Write only the number of lines in the entries below that contain the word "card".

[Data records]

**********

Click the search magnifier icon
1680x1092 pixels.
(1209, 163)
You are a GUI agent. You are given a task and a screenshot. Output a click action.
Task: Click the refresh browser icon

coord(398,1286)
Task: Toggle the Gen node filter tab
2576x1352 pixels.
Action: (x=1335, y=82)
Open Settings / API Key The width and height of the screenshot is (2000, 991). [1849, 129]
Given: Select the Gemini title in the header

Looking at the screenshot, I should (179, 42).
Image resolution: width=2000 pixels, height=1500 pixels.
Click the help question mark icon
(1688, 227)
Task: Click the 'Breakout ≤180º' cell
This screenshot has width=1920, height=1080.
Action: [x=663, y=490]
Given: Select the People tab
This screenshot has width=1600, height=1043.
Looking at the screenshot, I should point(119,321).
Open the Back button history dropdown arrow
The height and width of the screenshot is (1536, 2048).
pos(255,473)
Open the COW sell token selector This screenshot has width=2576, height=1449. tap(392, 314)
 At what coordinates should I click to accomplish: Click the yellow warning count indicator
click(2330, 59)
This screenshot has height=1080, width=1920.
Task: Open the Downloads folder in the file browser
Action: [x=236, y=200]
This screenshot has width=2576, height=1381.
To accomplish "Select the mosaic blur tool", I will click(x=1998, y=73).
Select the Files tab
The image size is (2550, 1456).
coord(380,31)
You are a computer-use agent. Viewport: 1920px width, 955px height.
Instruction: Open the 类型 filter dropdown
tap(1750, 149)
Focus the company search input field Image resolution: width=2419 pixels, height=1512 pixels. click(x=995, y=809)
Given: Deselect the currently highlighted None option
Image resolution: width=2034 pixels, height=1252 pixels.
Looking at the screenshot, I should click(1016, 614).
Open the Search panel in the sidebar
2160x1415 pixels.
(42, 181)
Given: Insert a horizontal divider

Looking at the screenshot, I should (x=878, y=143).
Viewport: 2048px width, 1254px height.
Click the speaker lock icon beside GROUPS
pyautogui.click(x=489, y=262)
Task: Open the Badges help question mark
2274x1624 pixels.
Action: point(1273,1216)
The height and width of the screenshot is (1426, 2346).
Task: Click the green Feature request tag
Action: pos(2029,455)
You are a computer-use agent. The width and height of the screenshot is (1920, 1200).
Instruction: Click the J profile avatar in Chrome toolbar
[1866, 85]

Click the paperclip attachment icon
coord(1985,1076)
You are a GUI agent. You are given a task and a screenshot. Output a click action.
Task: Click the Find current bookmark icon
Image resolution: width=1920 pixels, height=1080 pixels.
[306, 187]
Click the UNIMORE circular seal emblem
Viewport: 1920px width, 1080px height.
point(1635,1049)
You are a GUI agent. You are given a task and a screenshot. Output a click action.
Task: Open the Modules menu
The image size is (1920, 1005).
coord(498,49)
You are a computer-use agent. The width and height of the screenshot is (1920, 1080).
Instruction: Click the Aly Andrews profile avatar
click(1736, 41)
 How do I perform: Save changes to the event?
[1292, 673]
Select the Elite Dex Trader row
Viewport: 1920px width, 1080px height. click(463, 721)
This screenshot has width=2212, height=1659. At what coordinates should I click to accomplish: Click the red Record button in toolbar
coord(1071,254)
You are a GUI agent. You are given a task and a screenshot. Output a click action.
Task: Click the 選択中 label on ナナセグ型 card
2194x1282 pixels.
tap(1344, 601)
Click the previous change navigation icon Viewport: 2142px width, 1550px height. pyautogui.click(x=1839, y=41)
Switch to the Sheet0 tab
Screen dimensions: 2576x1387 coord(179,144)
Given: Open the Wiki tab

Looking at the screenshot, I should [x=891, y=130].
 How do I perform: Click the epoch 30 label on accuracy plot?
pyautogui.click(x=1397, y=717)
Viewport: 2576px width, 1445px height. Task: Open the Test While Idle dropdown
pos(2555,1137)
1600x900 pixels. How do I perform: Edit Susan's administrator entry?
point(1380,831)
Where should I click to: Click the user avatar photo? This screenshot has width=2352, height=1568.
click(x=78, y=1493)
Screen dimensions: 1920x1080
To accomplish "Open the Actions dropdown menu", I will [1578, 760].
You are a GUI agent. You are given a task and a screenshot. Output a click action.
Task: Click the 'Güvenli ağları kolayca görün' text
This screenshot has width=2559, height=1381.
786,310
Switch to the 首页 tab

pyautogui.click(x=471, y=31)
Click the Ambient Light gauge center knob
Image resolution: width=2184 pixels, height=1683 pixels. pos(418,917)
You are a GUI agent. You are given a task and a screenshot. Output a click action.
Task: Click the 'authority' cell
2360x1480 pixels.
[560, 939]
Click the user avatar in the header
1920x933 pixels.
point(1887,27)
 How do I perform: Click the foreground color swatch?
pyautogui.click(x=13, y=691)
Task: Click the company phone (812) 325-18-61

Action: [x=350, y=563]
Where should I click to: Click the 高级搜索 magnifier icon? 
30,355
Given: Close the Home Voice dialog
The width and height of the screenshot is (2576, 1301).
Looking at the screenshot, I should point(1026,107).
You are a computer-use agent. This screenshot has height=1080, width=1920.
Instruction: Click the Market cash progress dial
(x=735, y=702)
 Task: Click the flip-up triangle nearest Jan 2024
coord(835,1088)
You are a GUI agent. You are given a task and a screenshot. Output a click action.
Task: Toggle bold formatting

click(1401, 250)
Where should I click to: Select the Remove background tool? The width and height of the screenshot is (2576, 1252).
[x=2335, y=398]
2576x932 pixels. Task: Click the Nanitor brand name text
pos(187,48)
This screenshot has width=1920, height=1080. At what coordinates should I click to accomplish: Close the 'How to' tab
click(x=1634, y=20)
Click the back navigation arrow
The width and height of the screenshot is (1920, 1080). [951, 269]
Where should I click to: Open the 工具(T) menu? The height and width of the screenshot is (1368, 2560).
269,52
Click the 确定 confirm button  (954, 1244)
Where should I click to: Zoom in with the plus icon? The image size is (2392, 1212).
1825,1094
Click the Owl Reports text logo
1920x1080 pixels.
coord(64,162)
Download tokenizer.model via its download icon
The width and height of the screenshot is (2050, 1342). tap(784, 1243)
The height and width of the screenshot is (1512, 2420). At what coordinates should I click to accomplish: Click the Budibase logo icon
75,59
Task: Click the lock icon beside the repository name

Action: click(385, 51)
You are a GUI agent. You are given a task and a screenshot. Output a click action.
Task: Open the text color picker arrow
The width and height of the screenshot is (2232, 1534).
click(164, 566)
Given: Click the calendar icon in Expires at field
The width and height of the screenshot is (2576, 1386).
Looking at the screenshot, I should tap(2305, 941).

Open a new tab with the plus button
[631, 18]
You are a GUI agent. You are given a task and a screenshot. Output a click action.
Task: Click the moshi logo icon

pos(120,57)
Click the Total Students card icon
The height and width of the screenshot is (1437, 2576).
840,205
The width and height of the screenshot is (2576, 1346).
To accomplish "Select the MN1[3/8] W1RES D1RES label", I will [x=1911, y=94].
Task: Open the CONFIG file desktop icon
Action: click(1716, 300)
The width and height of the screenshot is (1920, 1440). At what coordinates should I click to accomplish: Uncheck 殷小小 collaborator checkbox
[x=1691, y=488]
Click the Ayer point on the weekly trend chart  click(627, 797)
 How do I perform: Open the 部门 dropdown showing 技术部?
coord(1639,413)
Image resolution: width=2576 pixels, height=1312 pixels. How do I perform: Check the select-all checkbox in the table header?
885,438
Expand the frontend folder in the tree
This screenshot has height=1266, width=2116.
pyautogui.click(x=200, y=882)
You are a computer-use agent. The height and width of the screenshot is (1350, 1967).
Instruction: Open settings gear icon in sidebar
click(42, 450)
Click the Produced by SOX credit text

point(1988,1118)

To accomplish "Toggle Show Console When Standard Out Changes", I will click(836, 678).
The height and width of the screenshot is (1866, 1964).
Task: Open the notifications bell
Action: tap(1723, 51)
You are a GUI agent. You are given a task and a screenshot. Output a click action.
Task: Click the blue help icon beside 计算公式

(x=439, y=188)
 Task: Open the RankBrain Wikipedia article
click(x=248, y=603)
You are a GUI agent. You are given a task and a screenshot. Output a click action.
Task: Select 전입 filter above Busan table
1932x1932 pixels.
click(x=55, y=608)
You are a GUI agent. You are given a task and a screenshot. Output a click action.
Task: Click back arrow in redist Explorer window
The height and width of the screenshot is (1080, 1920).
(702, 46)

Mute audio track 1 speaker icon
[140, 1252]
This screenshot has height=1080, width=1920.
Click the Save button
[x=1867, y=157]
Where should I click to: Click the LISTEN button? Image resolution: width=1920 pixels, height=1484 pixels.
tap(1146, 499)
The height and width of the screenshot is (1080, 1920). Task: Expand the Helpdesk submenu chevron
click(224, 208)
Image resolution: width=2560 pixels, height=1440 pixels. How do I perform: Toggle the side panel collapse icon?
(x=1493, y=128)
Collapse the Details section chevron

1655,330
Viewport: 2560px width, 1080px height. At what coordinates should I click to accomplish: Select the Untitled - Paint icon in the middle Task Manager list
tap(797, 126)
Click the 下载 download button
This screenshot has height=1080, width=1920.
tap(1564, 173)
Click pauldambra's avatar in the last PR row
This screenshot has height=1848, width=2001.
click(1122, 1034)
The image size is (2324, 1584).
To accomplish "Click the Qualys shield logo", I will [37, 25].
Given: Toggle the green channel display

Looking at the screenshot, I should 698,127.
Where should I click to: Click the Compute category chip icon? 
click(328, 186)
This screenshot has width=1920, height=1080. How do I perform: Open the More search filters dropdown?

**********

**Exercise output**: 2